CentOS - Jul 2005 - Re: Fix passwd/shadow/group files? -- Samba 3.0 v. ADS v. CIFS

From:  Feizhou 
> You assume too much and you are not clear enough in what
> you post.
You didn't even know what a KDC was, so my assumptions were pretty easy to
make.
You keep saying "Samba, Samba, Samba" over and over like Samba does it
all.
It does _not_.
> Geez....I've been trying to get whether you are saying there was a way 
> to do the whole ADS DC thing without a MS-Kerberos in the mix.
And I've been trying to tell you that:
1)  MS Kerberos extensions are now part of UNIX/Linux Kerberos 5 implementations
2)  Hence why Samba 3.0 does _not_ provide this, it merely uses it.

So _yes_, you _can_ bypass the need for a native Windows ADS DC on your network!
But _no_, Samba 3.0 does not provide functionality for sync'ing Samba DC to
MS ADS DC.

It's an "all Samba" or "all MS DC" choice.
> How do you get centralized user account management without
> MS Kerberos?
Again, MS Kerberos are just extensions to Kerberos, ones supported in new, open
source Kerberos 5 servers.
If they hadn't, then Samba 3.0 would not be able to act as either a member
server in a MS ADS network,
or emultate a MS Kerberos KDC without one.
This has *0* to do with Samba.

There are thousands upon thousands of enterprises running with Novell
eDirectory, NsDS, Sun One, etc.. using their own management suite for Windows
clients.
In many cases, a few are vastly more experienced, featured and superior IMHO.

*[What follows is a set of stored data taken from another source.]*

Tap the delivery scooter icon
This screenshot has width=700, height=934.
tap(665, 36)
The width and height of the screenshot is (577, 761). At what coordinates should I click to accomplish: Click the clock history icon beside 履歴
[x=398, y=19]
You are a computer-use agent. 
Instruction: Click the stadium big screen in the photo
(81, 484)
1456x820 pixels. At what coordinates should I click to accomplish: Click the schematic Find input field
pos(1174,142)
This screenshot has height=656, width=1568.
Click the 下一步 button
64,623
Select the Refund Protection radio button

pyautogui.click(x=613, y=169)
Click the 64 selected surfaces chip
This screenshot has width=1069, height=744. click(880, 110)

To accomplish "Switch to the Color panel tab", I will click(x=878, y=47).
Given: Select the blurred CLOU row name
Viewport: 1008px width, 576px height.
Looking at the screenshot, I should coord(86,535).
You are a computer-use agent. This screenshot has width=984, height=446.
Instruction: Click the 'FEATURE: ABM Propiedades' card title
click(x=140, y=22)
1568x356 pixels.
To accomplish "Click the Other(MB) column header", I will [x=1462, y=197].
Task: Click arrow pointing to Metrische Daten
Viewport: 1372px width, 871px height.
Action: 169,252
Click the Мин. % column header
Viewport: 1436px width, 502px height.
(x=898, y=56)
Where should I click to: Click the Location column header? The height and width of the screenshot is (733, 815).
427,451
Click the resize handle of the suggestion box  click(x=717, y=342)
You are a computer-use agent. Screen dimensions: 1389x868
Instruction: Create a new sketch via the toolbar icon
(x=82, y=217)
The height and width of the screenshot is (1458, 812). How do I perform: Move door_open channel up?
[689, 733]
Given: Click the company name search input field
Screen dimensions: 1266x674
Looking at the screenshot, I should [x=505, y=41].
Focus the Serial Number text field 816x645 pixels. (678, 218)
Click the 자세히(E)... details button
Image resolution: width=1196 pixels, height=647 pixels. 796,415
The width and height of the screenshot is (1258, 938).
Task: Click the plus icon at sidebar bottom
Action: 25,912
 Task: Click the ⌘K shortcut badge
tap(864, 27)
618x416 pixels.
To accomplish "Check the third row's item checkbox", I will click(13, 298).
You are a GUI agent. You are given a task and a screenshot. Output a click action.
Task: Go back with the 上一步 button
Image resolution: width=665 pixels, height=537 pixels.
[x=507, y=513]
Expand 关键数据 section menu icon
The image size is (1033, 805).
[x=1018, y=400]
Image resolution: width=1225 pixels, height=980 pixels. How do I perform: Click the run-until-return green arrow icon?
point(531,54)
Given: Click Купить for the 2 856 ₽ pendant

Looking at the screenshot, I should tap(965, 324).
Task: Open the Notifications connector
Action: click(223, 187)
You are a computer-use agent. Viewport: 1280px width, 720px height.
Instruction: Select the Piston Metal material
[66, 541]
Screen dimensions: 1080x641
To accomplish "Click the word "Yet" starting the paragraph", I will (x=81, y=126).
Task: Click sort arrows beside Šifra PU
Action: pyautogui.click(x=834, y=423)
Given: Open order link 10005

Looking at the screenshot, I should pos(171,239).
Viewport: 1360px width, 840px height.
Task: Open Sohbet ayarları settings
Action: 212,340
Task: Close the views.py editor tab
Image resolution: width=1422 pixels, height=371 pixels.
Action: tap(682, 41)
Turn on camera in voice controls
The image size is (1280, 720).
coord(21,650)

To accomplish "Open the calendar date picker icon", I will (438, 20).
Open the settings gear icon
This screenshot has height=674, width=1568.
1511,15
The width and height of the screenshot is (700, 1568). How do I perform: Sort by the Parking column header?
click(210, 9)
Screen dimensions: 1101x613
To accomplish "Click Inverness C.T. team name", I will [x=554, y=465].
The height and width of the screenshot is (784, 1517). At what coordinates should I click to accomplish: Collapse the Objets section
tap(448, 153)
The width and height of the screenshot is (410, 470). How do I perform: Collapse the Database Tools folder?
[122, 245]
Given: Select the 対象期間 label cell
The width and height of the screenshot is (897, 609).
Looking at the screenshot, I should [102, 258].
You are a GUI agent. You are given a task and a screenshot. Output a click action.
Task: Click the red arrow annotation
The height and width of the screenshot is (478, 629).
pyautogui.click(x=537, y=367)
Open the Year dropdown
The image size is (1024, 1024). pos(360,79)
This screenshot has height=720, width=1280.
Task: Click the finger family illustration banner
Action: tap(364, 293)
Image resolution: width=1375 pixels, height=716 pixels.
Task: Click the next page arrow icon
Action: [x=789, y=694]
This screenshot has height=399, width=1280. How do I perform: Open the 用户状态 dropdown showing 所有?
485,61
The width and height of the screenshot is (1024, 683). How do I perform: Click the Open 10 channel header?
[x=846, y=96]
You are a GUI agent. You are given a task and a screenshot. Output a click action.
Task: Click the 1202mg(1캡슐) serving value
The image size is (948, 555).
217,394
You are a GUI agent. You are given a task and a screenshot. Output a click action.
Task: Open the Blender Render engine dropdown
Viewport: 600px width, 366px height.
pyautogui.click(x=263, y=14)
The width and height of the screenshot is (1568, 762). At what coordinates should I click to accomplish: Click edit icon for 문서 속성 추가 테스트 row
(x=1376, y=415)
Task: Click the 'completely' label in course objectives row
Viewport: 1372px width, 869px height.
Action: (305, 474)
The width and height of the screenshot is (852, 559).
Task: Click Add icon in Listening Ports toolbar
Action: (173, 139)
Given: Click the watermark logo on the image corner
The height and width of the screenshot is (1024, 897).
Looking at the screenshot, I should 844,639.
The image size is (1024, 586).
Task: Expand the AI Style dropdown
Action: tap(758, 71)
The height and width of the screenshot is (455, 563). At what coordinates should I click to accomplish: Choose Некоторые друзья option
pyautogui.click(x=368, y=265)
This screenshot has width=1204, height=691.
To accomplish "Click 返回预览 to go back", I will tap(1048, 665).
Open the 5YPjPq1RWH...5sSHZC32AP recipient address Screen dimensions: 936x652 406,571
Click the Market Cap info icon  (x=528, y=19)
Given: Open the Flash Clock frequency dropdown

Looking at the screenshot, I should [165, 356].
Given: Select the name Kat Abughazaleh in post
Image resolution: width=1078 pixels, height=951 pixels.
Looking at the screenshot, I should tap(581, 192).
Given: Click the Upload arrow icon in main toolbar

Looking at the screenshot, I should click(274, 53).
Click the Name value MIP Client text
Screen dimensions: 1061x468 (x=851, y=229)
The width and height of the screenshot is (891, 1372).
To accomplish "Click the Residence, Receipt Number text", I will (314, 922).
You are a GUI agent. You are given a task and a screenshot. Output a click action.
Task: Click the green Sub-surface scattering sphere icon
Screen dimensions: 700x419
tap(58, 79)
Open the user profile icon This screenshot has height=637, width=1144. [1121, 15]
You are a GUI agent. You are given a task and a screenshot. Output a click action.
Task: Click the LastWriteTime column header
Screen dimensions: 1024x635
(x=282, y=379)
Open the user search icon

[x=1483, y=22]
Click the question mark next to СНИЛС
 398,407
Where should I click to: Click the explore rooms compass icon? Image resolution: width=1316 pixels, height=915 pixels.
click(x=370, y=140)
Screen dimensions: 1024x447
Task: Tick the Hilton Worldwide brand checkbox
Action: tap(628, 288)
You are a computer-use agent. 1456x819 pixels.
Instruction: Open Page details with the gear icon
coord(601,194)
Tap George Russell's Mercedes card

I think what you're looking for is an experience where all the interfaces
and schema are emulated to you can run any Microsoft management tools,
tools written explicitly for undocumented MS schema and interfaces.
You're looking at the problem from an impossible solution standpoint.

That's the problem.

>>How do you get centralized user account management without
>>MS Kerberos?
>>    
>>
>
>Again, MS Kerberos are just extensions to Kerberos, ones supported in new,
open source Kerberos 5 servers.
>  
>
Ok. Which ones? heimdal? MIT?

>If they hadn't, then Samba 3.0 would not be able to act as either a
member server in a MS ADS network,
>or emultate a MS Kerberos KDC without one.
>This has *0* to do with Samba.
>  
>
Yeah, I know. But you say Samba could emulate a MS Kerberos and I don't 
remember see anything about open source Kerberos V implementations such 
as heimdal or MIT supporting MS Kerberos extensions. So that makes me 
wonder whether you are trying to say the Samba team is doing their own 
LDAP and KDC.
>There are thousands upon thousands of enterprises running with Novell
eDirectory, NsDS, Sun One, etc.. using their own management suite for Windows
clients.
>  
>
and by installing their own GINA?
>In many cases, a few are vastly more experienced, featured and superior
IMHO.
>
>I think what you're looking for is an experience where all the
interfaces and schema are emulated to you can run any Microsoft management
tools,
>  
>
No. I don't care too much about Microsoft management tools so long as 
there is one under Unix.
>tools written explicitly for undocumented MS schema and interfaces.
>You're looking at the problem from an impossible solution standpoint.
>
>That's the problem.
>  
>
Could be. That's why I am trying to understand just what part of MS 
Kerberos can be found in open source Kerberos servers as you say.